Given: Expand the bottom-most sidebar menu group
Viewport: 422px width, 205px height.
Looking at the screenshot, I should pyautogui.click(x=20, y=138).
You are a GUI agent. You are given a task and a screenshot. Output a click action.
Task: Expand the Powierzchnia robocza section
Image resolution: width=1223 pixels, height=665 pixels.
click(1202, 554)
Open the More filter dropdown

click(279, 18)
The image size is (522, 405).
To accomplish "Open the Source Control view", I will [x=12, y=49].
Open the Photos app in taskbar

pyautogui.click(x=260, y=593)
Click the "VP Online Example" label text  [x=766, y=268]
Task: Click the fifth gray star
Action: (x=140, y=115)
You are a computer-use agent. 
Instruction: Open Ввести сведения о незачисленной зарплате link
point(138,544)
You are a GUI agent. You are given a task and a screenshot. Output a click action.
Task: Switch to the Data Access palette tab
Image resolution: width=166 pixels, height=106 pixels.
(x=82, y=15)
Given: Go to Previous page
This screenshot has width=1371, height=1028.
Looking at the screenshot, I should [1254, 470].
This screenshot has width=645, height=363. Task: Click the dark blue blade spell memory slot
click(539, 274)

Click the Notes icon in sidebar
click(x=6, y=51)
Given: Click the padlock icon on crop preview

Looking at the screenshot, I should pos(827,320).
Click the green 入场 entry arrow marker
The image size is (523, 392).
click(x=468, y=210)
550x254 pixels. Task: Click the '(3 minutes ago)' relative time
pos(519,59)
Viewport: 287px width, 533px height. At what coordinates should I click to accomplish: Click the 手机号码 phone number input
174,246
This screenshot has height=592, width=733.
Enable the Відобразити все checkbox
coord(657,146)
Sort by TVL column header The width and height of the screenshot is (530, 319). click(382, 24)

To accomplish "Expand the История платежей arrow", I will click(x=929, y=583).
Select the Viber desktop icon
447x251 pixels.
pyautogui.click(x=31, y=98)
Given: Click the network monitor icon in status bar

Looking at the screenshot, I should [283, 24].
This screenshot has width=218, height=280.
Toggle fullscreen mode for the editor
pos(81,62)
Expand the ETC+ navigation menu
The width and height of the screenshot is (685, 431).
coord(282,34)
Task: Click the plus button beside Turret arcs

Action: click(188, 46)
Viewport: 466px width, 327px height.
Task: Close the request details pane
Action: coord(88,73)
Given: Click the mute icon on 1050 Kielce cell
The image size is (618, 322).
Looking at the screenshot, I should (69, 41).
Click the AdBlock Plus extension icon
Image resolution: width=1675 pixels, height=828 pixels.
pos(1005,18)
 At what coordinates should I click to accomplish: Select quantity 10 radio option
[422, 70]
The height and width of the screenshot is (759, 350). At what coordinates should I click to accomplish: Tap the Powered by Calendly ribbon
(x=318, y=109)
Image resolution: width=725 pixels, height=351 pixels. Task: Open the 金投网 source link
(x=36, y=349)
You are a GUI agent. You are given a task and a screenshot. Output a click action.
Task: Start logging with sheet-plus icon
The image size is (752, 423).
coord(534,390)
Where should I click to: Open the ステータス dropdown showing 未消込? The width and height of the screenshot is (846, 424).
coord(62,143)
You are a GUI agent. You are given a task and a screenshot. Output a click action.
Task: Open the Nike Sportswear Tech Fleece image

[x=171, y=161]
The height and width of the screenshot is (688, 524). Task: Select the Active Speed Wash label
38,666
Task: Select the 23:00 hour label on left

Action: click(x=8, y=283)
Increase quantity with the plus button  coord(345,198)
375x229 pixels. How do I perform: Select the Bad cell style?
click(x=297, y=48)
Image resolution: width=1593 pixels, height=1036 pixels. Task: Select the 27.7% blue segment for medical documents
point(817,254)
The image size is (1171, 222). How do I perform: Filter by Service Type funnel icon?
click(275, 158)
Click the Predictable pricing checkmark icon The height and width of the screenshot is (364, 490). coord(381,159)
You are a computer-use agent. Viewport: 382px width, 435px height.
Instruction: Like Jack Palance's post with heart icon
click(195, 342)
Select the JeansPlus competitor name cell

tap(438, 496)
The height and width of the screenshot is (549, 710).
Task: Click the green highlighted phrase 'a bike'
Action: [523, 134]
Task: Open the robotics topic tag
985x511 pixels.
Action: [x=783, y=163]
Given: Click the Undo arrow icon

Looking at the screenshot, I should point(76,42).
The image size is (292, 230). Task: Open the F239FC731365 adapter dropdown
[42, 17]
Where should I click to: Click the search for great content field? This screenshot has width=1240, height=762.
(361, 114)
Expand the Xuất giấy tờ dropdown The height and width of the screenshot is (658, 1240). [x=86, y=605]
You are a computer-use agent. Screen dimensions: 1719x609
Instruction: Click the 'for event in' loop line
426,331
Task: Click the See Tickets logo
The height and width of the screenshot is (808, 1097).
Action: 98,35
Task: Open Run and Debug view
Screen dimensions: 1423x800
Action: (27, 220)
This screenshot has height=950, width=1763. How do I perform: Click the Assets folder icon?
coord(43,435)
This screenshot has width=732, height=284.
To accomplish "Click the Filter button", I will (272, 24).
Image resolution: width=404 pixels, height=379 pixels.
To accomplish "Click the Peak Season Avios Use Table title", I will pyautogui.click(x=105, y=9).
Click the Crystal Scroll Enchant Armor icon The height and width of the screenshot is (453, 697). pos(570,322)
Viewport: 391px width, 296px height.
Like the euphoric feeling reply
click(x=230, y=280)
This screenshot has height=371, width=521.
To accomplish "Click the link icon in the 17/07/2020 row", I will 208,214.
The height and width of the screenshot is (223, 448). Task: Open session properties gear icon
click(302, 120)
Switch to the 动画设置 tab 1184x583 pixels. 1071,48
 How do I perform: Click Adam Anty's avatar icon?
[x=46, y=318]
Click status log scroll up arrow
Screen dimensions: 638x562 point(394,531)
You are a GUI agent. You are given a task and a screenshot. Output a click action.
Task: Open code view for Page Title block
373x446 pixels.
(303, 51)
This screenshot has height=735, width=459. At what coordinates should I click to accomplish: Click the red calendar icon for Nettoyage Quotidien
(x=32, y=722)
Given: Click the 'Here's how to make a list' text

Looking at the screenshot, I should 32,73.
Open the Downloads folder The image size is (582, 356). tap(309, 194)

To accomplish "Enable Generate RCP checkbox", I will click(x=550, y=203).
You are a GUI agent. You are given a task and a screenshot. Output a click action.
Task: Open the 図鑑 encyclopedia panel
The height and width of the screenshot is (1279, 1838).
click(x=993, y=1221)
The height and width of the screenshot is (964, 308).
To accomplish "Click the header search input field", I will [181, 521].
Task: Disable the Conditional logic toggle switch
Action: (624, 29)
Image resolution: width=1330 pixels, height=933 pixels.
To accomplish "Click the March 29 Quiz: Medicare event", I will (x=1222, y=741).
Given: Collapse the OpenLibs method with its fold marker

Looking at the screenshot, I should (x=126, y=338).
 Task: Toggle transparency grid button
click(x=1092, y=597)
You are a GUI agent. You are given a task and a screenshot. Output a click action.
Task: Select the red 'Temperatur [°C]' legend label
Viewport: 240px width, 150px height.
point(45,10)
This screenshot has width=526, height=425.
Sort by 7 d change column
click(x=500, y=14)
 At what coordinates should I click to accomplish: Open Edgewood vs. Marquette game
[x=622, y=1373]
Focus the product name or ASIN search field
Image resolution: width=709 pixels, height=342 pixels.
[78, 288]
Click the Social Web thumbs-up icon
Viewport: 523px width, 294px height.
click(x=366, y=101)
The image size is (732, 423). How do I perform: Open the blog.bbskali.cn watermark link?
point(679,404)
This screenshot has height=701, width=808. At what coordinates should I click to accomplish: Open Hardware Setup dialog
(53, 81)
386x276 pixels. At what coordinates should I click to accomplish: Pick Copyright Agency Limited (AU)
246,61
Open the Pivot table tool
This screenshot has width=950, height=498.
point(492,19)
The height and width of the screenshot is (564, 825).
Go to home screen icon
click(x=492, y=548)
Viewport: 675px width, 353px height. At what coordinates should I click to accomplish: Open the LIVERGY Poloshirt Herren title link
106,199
******
**WHAT IS BEING ASKED**: Return every line of the listing that contains the string "input", with case counting.

**TASK SOLUTION**:
Viewport: 287px width, 533px height. At what coordinates should I click to accomplish: Click the 手机号码 phone number input
To accomplish "Click the header search input field", I will [181, 521].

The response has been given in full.